Sulla base di tutto questo, risulta evidente che l’arrivo dei migranti urbani ha avuto un impatto significativo sulla realtà economica e culturale delle campagne cinesi e ha arrecato numerosi benefici agli abitanti locali. Molti, infatti, sono stati assunti nelle nuove imprese o ispirati loro stessi a cimentarsi in attività imprenditoriali.
Queste nuove opportunità non solo hanno consentito ai nativi di trovare un impiego vicino casa, rallentando il flusso migratorio verso i maggiori centri urbani, ma stanno anche convincendo i gruppi dei cosiddetti nongmingong (letteralmente “contadini-operai”) a ritornare a villaggio di origine, dopo aver trascorso gli ultimi anni della loro vita come lavoratori precari nelle città.
Ciò nonostante, la presenza dei nuovi residenti non è sempre ben accolta dai locali. Come dimostra anche l’indagine sopracitata, il processo di integrazione tra autoctoni e migranti risulta spesso difficoltoso. A incidere su questo aspetto vi sono sicuramente le differenze nel modo di pensare, nello stile e nelle abitudini di vita, dovute al diverso background socio-culturale che contraddistingue i due gruppi.

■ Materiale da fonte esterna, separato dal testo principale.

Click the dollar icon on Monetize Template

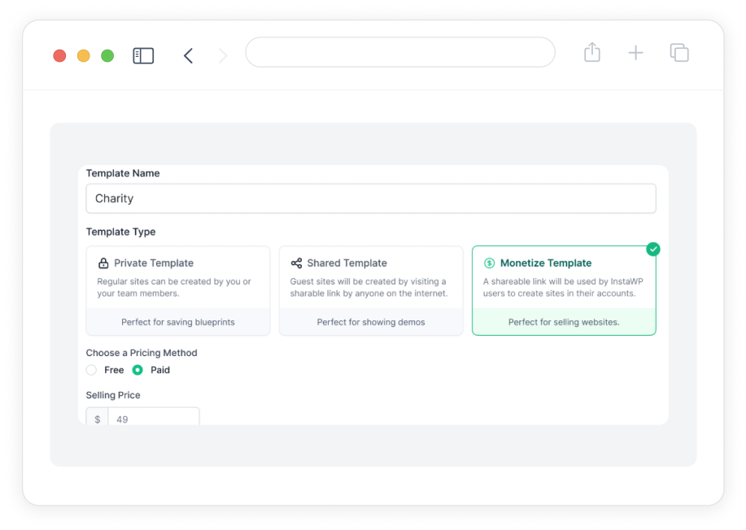(x=489, y=263)
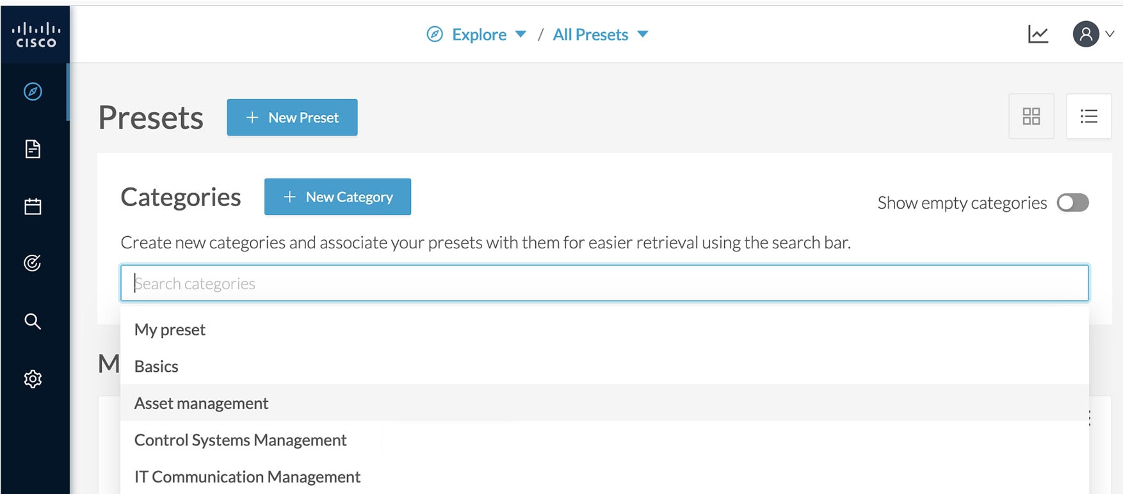Screen dimensions: 1123x494
Task: Focus the Search categories field
Action: point(604,283)
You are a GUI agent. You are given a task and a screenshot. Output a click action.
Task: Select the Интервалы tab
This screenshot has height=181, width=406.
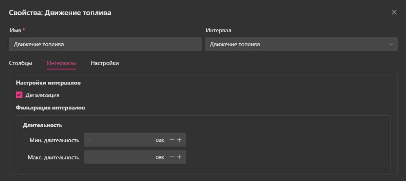coord(61,63)
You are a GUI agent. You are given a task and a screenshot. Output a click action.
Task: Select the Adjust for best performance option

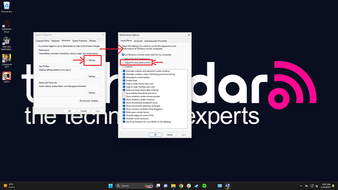tap(123, 62)
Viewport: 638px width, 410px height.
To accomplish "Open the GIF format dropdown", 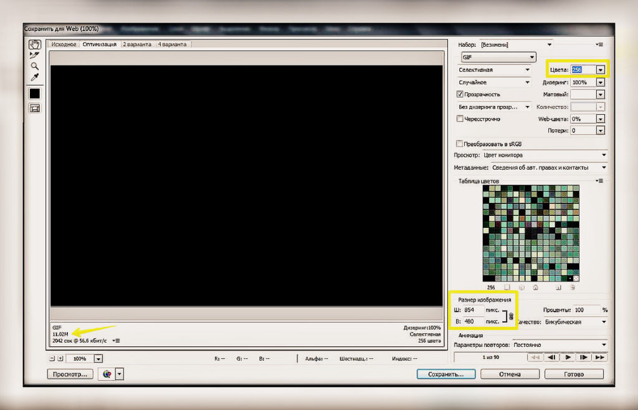I will coord(498,57).
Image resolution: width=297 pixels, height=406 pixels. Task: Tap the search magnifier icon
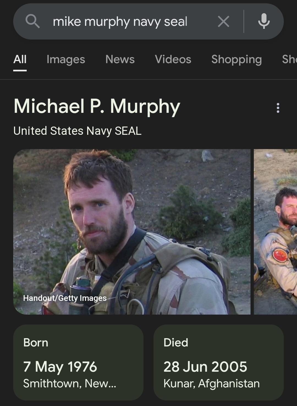pyautogui.click(x=32, y=21)
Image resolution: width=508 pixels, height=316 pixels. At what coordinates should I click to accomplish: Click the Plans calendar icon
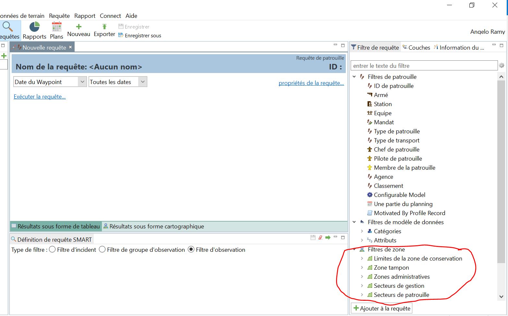56,27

Diversamente dai migranti, i nativi tendono a privilegiare le relazioni all’interno della sfera familiare e sostengono una visione quasi confuciana dei rapporti sociali, basata tra le altre cose sul sistema patriarcale e il rispetto per gli anziani.

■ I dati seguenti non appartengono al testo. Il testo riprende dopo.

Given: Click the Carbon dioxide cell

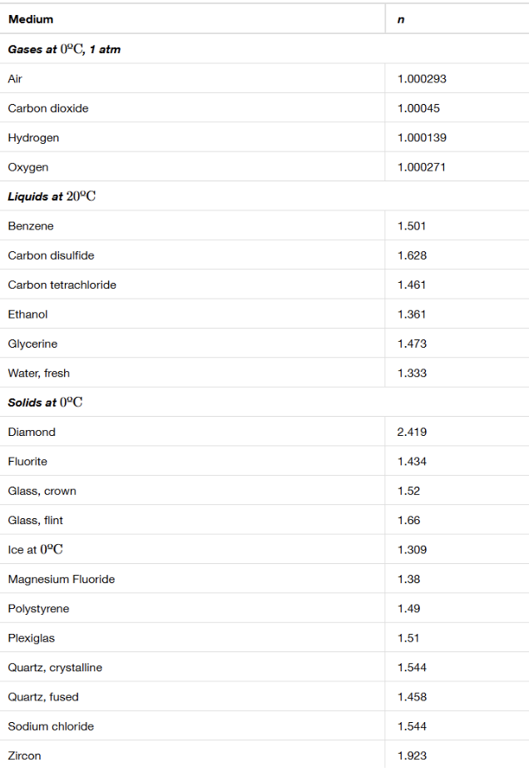Looking at the screenshot, I should click(48, 108).
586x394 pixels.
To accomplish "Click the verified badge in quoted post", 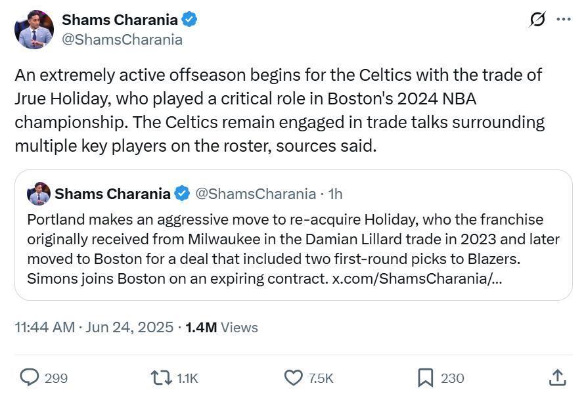I will 183,194.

Ancorati ai valori tradizionali della cultura cinese, i residenti rurali hanno talvolta accusato i nuovi arrivati di non tener conto dei principi del fengshui quando ristrutturano gli edifici, nuocendo così all’armonia del villaggio. Mentre dal canto loro i migranti, che considerano l’antica arte geomantica mera superstizione, non accettano interferenze sulle loro scelte, così come non gradiscono le critiche sulle loro preferenze estetiche, che secondo i locali distruggerebbero il fascino e l’autenticità dell’ambiente rurale.
Un’altra questione al centro delle dispute tra i due gruppi riguarda la terra. Non essendo in possesso di un permesso di residenza rurale (nongye hukou), ai nuovi residenti è concesso prendere in affitto i diritti d’uso degli appezzamenti stipulando accordi direttamente con gli abitanti del villaggio che però non forniscono loro alcuna tutela legale. Ciò implica che al momento del rinnovo del contratto, i migranti rischino di perdere in un attimo tutto ciò su cui hanno investito, come fa intendere la testimonianza di uno di loro: “Ho preso in affitto un terreno residenziale da un abitante del villaggio per 30 anni, ma dopo il rinnovo, costui ha maliziosamente alzato l’affitto, minacciandomi di demolire parte dell’edificio se non avessi pagato. Alla fine ho dovuto trovare un compromesso”.
La terra, che i nuovi migranti considerano di fondamentale importanza per la realizzazione dei propri progetti nelle campagne, è al contempo lo strumento che permette ai locali di regolarne l’accesso alla comunità rurale. Secondo uno studio pubblicato nel febbraio 2024 su Habitat International sarebbe proprio il sistema cinese della proprietà collettiva della terra a proteggere gli interessi dei locali e la stabilità delle campagne, limitando l’intrusione di capitale dai gruppi a medio e alto reddito ed evitando il cambiamento radicale della società rurale. Questo sarebbe il motivo per cui in Cina il processo della contro-urbanizzazione non avrebbe portato a una “gentrificazione rurale” (una trasformazione del tessuto socio-economico ndr) come in Europa o negli Stati Uniti, ma semplicemente alla “formazione di una classe media rurale”. Considerando ciò, è difficile stabilire se il fenomeno in questione costituisca più un ausilio o un ostacolo alla strategia di rivitalizzazione rurale, sicuramente rappresenta una interessante sfida per il futuro delle campagne cinesi.